Figure 1: The distribution of knockoff statistics si​ demonstrates symmetric behavior around zero for representative high-symmetry cases, validating the foundational symmetry assumption of the framework.
Empirical Evaluation and Results
The framework is benchmarked across three detection statistics (L2D, IMBD, and likelihood-based scoring) and four major LLMs (GPT-3.5T, GPT-4o, Gemini, and Llama-3-70B-Instruct) on a large multi-domain dataset covering 19 text domains. Two principal questions are addressed empirically: (1) whether the knockoff approach maintains FDR control at the target level across diverse conditions, and (2) the detection power achievable, as a function of both the statistic and the domain/model.
Key findings include:
- When FDR control is targeted at q=0.2 and q=0.5, empirical FDR is generally maintained within a modest margin above the nominal level, especially for L2D and IMBD statistics. L2D in particular achieves high statistical power ($0.83$–$0.94$ at q=0.2) across models, with FDR near or below the nominal line.
- The likelihood-based method, which does not benefit from explicit training to separate human and LLM text, nevertheless achieves non-trivial detection power and typically maintains FDR control except for some mild inflation in specific model–domain pairs.
- Cross-domain calibration, where null statistics are centered using data from held-out domains, improves power but can slightly inflate FDR in certain cases. The framework therefore supports transfer learning scenarios but requires empirical diagnostics to guard against anti-conservative calibration.

Figure 2: Empirical FDR and power for q=0.2 across methods and models, demonstrating robust control and high detection sensitivity in most configurations.
Figure 3: FDR and power performance at the relaxed threshold q=0.5, indicating scalability of the framework to practical, high-throughput scenarios.
Practical and Theoretical Implications
The primary theoretical advance is extending the suite of high-dimensional selective inference tools (knockoff filters) to the context of NLP and LLM-authorship attribution without explicit distributional modeling.
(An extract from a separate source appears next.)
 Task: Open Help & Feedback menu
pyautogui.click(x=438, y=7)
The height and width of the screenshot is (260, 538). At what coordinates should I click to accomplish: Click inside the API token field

This provides strong guarantees for FDR control in finite samples, a property that is underutilized in present NLP practice and is essential for scalable deployment in real-world settings (e.g., mass screening of educational assignments or content moderation).
Practically, the calibration layer can be wrapped around any rewrite-based human-text detector, enabling modular improvement of either the statistic or the FDR control without retraining. This improves consistency and interpretability for downstream applications where the cost of false accusations is substantial.
Limiting factors include persistent symmetry violations when the rewrite model is not sufficiently exchangeable for given domains or statistics, resulting in conservative or slightly anti-conservative FDR. Mean-correction or cross-domain centering, while helpful, cannot fully compensate for uninformative or inherently biased statistics. Future developments will likely focus on designing base statistics that inherently enforce knockoff symmetry while optimizing for power, and on dynamic, data-driven calibration regimes for robust real-time deployment.
Conclusion
This framework establishes a principled and distribution-free methodology for human-text detection in the era of LLM ubiquity, transforming the generally heuristic rewrite-based detection into a calibrated, statistically-interpretable process. The separation of detection and calibration allows both modular improvement and immediate adaptation to new LLM or domain conditions, provided symmetry can be empirically established. The generality of the knockoff filtering approach promises future adaptation to other generative detection tasks requiring strong error rate control.